En esto, dudó un poco, preguntando:

—Presidente Fitzwilliam, realmente, ¿vamos a ignorar que ese chico bonito fue llevado adentro? Es una vida, después de todo. Acabo de escuchar que Mason parece haber comenzado a moverse ya.

Todavía hay tiempo para salvarlo, esperar más y puede que realmente sea demasiado tarde.

—Sí —respondió Zion afirmativamente sin dudar—. No solo estamos apuntando a esta evidencia, no podemos alertar a la serpiente.

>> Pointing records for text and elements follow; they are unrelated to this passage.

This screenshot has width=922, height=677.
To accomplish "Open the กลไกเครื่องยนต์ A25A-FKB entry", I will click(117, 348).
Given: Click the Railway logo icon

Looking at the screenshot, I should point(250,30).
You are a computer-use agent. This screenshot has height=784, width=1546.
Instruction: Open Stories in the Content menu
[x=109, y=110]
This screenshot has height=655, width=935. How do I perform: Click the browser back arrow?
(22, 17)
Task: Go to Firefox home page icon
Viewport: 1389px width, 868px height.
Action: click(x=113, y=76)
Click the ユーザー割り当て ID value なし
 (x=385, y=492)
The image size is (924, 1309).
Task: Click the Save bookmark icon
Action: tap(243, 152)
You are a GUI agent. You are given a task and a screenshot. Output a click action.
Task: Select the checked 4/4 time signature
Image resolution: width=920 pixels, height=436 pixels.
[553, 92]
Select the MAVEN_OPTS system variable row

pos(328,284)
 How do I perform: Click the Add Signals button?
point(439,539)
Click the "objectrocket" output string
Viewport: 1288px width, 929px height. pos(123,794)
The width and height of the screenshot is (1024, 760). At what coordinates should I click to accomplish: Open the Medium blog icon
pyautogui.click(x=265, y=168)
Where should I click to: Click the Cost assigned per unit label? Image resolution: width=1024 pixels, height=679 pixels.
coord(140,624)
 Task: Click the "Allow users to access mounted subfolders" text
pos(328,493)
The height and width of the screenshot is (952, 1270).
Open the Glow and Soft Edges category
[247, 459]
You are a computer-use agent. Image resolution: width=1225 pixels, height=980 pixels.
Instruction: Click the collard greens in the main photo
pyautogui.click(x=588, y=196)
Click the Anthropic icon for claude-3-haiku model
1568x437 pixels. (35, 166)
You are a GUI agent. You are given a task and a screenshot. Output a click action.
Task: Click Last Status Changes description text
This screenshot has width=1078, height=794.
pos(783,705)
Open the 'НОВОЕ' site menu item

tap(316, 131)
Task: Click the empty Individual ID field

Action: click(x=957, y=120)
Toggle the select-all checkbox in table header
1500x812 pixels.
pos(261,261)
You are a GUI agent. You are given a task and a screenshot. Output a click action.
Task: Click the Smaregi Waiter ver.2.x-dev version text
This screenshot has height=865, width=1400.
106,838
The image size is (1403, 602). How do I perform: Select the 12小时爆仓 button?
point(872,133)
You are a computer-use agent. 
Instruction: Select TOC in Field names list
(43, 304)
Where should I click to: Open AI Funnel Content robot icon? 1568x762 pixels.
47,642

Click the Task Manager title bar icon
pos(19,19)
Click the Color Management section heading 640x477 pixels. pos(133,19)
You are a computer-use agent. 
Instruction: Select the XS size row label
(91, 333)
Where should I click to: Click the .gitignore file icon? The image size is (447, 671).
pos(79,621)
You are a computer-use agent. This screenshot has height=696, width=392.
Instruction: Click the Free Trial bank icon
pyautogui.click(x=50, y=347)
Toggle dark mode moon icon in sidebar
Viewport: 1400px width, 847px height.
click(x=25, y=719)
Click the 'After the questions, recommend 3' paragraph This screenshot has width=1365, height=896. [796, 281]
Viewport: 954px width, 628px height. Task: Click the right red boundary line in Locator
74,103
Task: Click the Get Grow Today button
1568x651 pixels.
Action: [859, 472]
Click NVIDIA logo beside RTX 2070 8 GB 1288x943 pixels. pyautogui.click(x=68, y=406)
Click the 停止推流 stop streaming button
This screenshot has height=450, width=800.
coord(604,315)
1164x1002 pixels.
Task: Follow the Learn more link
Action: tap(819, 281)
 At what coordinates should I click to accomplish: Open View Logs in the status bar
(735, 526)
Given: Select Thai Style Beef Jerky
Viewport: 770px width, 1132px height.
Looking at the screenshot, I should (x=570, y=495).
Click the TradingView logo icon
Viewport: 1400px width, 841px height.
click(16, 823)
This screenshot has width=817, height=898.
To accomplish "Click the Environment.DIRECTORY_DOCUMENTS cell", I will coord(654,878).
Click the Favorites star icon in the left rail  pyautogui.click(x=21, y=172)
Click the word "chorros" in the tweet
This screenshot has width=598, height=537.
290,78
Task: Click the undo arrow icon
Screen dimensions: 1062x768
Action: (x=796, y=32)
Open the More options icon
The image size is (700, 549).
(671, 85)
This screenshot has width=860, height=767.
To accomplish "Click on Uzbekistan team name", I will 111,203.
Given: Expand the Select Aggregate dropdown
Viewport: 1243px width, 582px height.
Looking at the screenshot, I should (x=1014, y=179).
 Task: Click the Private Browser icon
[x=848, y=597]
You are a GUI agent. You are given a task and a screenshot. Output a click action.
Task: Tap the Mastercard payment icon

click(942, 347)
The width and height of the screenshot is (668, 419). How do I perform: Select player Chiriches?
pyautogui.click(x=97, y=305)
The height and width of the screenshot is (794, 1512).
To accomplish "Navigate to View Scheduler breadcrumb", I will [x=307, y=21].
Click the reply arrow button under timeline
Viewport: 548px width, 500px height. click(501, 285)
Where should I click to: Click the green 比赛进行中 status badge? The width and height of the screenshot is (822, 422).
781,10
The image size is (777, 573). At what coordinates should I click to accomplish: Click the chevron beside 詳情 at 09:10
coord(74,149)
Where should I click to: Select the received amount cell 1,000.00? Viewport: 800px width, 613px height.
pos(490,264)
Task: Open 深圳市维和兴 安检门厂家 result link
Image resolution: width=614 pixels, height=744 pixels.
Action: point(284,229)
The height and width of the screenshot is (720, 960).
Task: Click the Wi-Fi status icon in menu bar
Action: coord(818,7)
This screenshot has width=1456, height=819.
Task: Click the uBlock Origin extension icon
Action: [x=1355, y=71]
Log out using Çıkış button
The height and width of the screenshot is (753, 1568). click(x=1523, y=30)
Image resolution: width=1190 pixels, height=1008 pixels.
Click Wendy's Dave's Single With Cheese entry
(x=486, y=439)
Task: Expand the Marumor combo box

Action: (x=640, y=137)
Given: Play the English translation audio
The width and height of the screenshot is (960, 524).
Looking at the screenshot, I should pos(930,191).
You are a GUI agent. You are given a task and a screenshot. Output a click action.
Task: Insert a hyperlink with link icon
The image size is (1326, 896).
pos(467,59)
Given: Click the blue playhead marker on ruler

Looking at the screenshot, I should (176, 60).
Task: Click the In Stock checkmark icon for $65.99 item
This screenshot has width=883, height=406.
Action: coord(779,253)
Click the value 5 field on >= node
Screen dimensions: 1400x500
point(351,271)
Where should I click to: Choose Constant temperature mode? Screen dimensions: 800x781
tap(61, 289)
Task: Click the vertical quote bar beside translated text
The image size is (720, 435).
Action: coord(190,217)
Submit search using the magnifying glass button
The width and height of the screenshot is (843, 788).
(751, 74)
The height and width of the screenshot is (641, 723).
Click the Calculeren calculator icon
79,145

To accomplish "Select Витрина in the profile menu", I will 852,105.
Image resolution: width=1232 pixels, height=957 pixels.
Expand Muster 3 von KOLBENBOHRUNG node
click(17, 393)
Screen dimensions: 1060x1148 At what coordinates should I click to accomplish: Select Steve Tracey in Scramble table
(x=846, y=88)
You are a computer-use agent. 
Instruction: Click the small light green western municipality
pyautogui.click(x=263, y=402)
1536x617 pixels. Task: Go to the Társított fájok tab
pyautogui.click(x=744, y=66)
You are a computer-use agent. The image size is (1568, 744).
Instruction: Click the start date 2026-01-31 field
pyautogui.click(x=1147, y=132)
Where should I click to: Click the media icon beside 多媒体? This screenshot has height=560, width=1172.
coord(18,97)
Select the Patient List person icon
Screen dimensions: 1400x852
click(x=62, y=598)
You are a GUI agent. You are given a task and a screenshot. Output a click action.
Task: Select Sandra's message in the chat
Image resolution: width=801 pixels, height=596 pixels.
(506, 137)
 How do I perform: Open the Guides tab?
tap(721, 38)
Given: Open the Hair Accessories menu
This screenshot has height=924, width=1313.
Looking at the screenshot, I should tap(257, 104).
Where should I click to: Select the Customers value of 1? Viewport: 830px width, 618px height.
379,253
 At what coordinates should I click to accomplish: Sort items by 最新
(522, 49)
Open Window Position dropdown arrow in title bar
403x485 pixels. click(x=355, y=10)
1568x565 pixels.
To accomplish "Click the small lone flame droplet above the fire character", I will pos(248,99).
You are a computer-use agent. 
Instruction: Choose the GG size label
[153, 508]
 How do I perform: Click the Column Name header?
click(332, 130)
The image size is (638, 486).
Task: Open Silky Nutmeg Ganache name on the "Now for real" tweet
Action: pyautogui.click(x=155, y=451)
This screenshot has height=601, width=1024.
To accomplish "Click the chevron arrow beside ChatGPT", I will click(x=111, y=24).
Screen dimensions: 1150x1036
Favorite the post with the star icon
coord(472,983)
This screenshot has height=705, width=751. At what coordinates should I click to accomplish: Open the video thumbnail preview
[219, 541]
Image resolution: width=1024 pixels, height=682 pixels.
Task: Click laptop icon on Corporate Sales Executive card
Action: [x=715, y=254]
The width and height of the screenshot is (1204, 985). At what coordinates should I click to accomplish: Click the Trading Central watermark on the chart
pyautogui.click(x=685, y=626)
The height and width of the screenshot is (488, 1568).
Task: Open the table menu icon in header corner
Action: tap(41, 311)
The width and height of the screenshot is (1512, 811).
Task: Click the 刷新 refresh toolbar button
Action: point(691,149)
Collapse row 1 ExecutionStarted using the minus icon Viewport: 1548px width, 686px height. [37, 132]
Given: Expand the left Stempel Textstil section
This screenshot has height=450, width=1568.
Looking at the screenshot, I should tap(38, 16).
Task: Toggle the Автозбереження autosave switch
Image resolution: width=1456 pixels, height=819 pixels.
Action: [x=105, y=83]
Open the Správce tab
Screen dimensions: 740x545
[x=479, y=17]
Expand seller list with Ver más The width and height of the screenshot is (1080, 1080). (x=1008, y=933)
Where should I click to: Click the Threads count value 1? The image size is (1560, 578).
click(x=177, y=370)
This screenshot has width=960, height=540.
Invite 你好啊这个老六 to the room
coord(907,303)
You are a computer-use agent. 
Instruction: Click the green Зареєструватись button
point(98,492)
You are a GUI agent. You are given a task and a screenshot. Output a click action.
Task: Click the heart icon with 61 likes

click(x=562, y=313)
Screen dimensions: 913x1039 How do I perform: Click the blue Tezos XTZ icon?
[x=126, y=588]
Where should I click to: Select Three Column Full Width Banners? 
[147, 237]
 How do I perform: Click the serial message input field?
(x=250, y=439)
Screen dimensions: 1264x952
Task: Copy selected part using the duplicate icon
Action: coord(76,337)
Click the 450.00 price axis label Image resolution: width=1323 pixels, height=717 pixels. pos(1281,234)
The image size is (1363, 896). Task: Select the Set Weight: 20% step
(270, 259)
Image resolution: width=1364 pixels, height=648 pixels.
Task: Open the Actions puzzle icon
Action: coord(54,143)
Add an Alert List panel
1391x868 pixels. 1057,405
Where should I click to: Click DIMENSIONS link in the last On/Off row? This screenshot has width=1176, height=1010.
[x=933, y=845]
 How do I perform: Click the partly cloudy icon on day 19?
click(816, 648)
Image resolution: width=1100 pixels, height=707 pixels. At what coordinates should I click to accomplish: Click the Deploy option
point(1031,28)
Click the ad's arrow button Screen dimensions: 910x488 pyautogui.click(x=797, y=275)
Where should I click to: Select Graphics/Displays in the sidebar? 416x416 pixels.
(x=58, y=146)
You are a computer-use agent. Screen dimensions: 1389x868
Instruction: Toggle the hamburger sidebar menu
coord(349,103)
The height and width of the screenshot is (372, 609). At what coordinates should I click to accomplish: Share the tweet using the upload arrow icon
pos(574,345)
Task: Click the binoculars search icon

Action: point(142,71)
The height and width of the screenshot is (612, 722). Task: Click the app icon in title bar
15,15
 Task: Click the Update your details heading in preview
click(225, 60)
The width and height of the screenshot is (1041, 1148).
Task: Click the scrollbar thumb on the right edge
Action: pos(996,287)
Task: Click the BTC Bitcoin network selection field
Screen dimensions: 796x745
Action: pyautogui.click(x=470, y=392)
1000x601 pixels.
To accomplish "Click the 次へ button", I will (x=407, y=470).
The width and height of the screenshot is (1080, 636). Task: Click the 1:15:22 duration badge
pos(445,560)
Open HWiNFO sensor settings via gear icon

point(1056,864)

Además, esa persona no vale la pena salvarla.

—Oh… está bien —Miles solo pudo reprimir su culpa y prepararse para enfrentar las oportunidades y desafíos de un nuevo día.

Zion instruyó:

—La última vez actuó demasiado rápido y no llegamos a tiempo, esta vez debemos mantenernos al día, no puede ser como la última vez.

Miles se apresuró a decir:

—¡Prometo completar la tarea!

Después de colgar, Miles observó aún más atentamente, asegurándose de que ni siquiera una mosca pudiera escapar de la mansión.

Jaja, el Asistente Harris había sido enviado lejos durante meses. Esta era su gran oportunidad; si se esforzaba un poco más y se lo mostraba al Presidente Fitzwilliam, tal vez realmente podría reemplazar al Asistente Harris en el futuro.